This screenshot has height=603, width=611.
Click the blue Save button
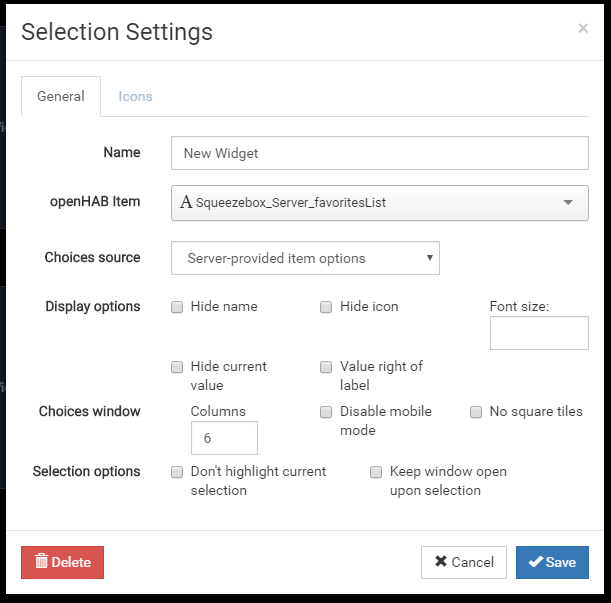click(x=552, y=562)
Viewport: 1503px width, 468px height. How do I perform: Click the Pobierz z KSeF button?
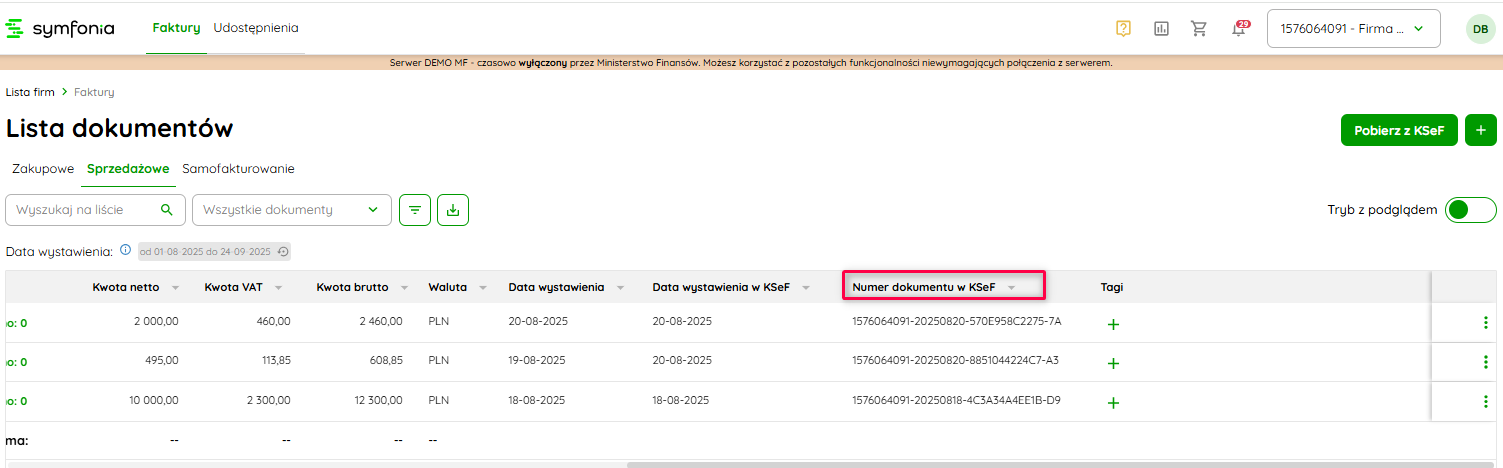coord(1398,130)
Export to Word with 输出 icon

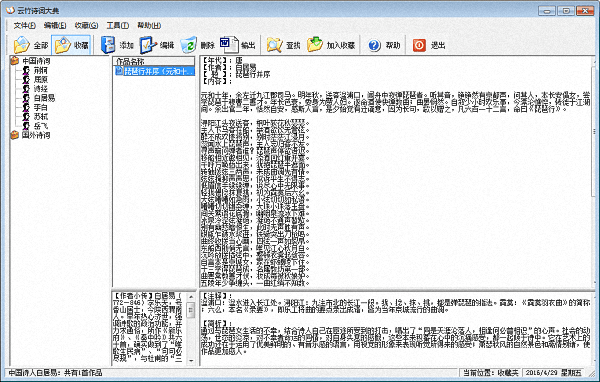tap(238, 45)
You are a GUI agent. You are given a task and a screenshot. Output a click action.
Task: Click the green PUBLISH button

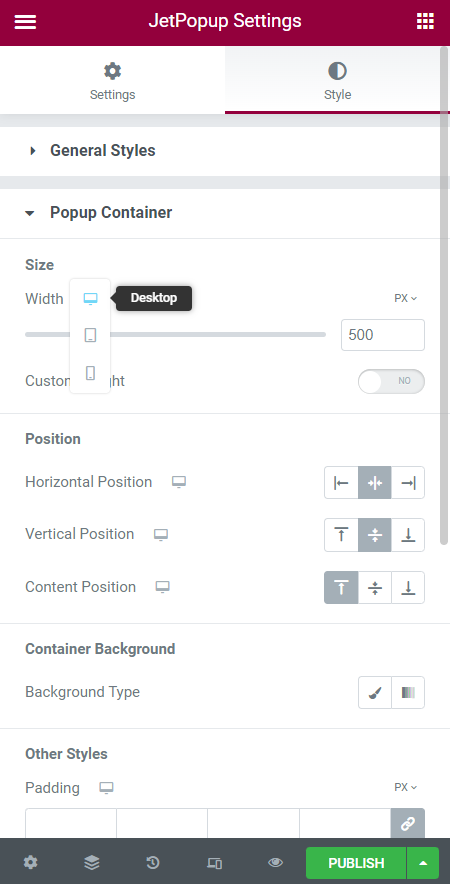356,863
──────────────────────────────
TASK TO CARRY OUT → Repeat every line of the material, including the requests, and add 136 to each number in the coordinate answers. Omit the pictures from your answer.

CORRECT ANSWER →
This screenshot has height=603, width=611.
Click the blue Save button
click(x=688, y=698)
Viewport: 1503px width, 468px height. How do I perform: Click the Pobierz z KSeF button?
coord(1534,266)
Export to Word with 输出 icon

tap(374, 181)
You are a GUI agent. You are given a task and a screenshot. Output a click action.
Task: Click the green PUBLISH button

492,999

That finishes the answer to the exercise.